Source excerpt:
============================================================

It’s not unusual for Quality Co-op managers to gaze out over a customer’s pasture and feel at least a little proud.

After all, feed, vet supplies and other materials provided by the Co-op helped grow those animals and contributed to the success of the overall farm and ranch operation.

That said, it’s not every day that the head of a farmer’s supply store can go to the beach and admire his customer’s handiwork. But Florala Farmers & Builders Co-op Manager Pete Blackwell can.

"We’re unusual in that, when the Andalusia Farmers Co-op bought this store 10 years ago, the previous owner was in building products," Blackwell said.

Lumber and building materials from the Florala Farmers & Builders Co-op were used to construct Aunt Martha’s Bed & Breakfast in Fort Walton Beach. Pictured on the steps of the B&B are (front row, from left): Bill Garvie, Jr., Martha Garvie and Joe Garvie, and (back row) Co-op Manager Pete Blackwell, Bill Garvie, Sr. and Co-op salesman Bill Davis.  
"It’s probably a good thing because the CRP and other programs have seen a lot of farms put in pine trees. Our store’s future is in building materials."

And while a lot of that future has the potential to be local, with a golf course and at least two large subdivisions underway within 25 miles of the Co-op, and more development going on around Lake Jackson in Florala, the little store near the Florida line is also part of the beachfront property building boom on the Gulf.

One of the store’s largest building customers is GLC Contracting out of Fort Walton Beach, Fla. Brothers Bill and Joe Garvie are currently constructing condominiums for a client in Fort Walton.

The brothers first went into partnership approximately eight years ago, constructing a three-story bed and breakfast on family land facing the Santa Rosa Sound. Aunt Martha’s B&B is a popular inn, but it is also home to Bill and Joe’s parents, Bill Sr. and Martha Garvie.

Bill Garvie, Jr., 39, said tackling the construction of a premier B&B that would also be a home was a way he and his brother Joe, 37, could repay their parents for financial and other support through college.

Bill earned an engineering degree from Virginia Tech. Joe graduated from James Madison University and received his Master’s in marketing from George Mason University in northern Virginia.

  The French Quarter was one of the first condominiums GLC Contracting built in Fort Walton.
"It took a year and a half to complete the house," said Bill. "It’s 9,000 square feet and has heart pine hardwood flooring."

But what that first project did, other than provide a home and an income source for their parents, was bring the two brothers together in a corporation.

"We had always talked about going in together," Bill said, "Even when we were still in college."

Since they incorporated in 1998, the two, who specialize in commercial construction, have constructed the Northwest Florida Ballet Center; the 22-unit French Quarter Condos; Camp Walton Condos, and a three-story office complex, Brook Street Landing. They also built two restaurants, Magnolia Grill and Rick’s Crab Trap. GLC has also done an interior renovation of Fort Walton Beach’s city hall building and a roof project for a local museum.

============================================================

Material:
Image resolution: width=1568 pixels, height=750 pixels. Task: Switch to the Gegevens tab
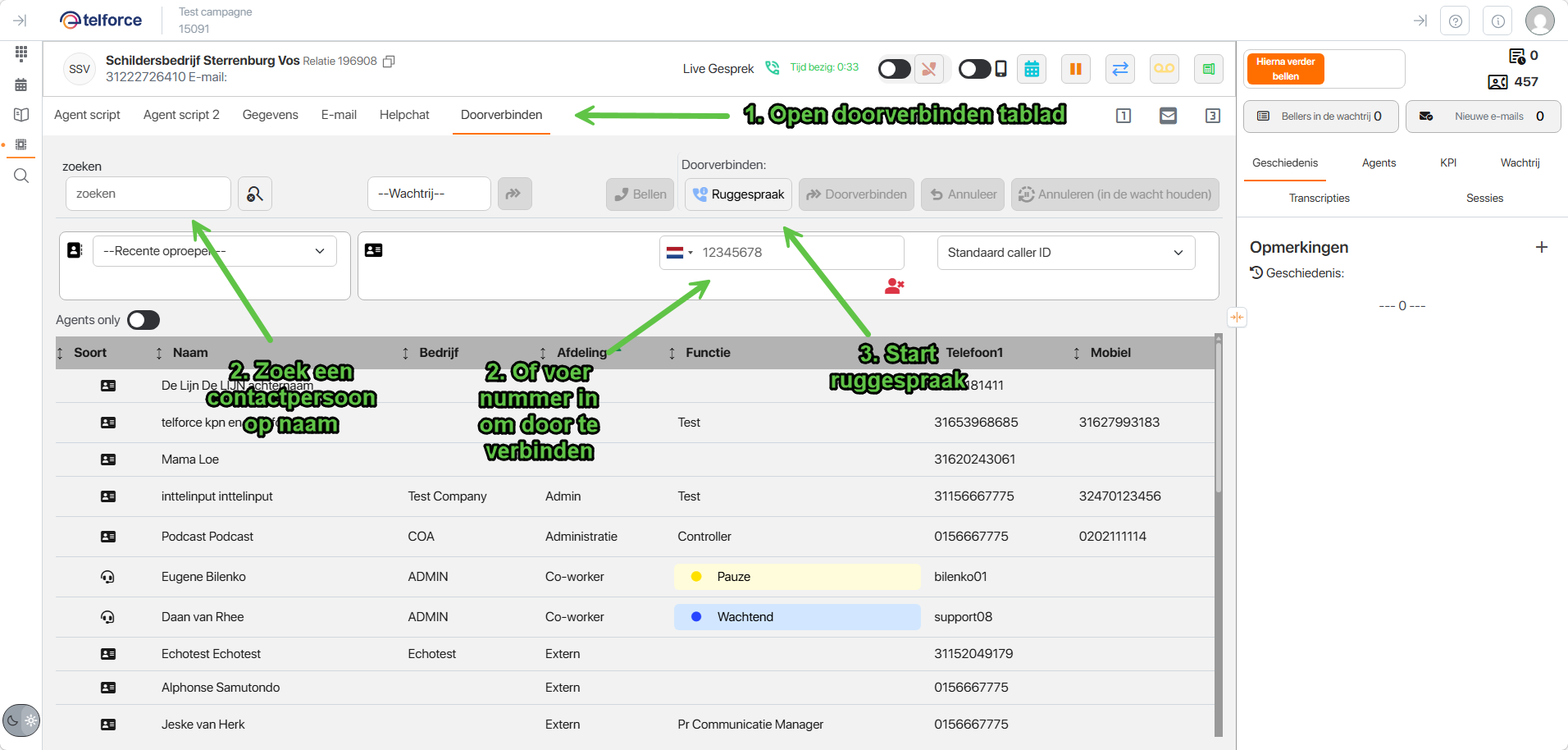270,115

============================================================

Exercise requirements:
A) In the Florala Co-op article, why did Bill and Joe Garvie take on building a B&B that would also be their parents' home?
B) Repeat the passage from the Florala Co-op article starting at "That said, it’s" and ending at "salesman Bill Davis.".
C) Answer these questions using the Florala Co-op article:
(i) How many years ago did the Andalusia Farmers Co-op buy the store?
(ii) How long did it take to complete the Garvie house?
(iii) How many units do the French Quarter Condos have?

Complete answers:
A) Bill Garvie, Jr. said building the B&B was a way for him and his brother Joe to repay their parents for financial and other support through college.

B)
That said, it’s not every day that the head of a farmer’s supply store can go to the beach and admire his customer’s handiwork. But Florala Farmers & Builders Co-op Manager Pete Blackwell can.

"We’re unusual in that, when the Andalusia Farmers Co-op bought this store 10 years ago, the previous owner was in building products," Blackwell said.

Lumber and building materials from the Florala Farmers & Builders Co-op were used to construct Aunt Martha’s Bed & Breakfast in Fort Walton Beach. Pictured on the steps of the B&B are (front row, from left): Bill Garvie, Jr., Martha Garvie and Joe Garvie, and (back row) Co-op Manager Pete Blackwell, Bill Garvie, Sr. and Co-op salesman Bill Davis.

C)
(i) 10 years ago.
(ii) A year and a half.
(iii) 22 units.